(Records pointing to text and elements)
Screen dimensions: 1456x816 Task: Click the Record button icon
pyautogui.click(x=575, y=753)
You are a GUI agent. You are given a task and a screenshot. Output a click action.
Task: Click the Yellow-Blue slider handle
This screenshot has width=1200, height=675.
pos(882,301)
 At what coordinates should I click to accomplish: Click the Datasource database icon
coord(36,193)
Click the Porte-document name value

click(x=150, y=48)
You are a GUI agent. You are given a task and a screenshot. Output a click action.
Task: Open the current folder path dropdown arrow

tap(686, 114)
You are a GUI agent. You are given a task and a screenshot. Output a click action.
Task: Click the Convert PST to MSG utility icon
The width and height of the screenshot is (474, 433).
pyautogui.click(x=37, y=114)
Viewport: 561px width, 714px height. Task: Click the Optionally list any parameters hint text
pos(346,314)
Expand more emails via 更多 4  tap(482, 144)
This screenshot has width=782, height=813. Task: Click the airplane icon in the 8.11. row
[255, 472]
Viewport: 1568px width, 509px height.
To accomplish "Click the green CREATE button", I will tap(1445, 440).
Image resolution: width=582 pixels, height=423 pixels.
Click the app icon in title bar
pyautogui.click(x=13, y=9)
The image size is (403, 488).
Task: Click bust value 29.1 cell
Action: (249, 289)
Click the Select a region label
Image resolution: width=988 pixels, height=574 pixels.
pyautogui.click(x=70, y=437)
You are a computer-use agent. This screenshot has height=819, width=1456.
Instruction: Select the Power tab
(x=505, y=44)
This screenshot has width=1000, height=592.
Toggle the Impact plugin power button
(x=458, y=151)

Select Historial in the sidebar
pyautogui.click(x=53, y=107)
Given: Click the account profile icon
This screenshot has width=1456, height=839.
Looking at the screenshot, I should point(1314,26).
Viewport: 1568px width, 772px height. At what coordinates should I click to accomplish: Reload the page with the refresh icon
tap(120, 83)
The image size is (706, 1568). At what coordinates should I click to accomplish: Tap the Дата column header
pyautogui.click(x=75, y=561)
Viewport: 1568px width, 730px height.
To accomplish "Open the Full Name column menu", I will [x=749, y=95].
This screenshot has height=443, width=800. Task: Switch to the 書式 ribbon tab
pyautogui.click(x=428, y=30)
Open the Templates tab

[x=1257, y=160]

• [WHAT THIS TASK INVOLVES] Write out every line again, requests included, beginning at the line that contains "Viewport: 1568px width, 730px height." and stopping after the last line of the records. Add 76 to each coordinate in the answers.

• [TASK OUTPUT]
Viewport: 1568px width, 730px height.
To accomplish "Open the Full Name column menu", I will [x=825, y=171].
This screenshot has height=443, width=800. Task: Switch to the 書式 ribbon tab
pyautogui.click(x=504, y=106)
Open the Templates tab

[x=1333, y=236]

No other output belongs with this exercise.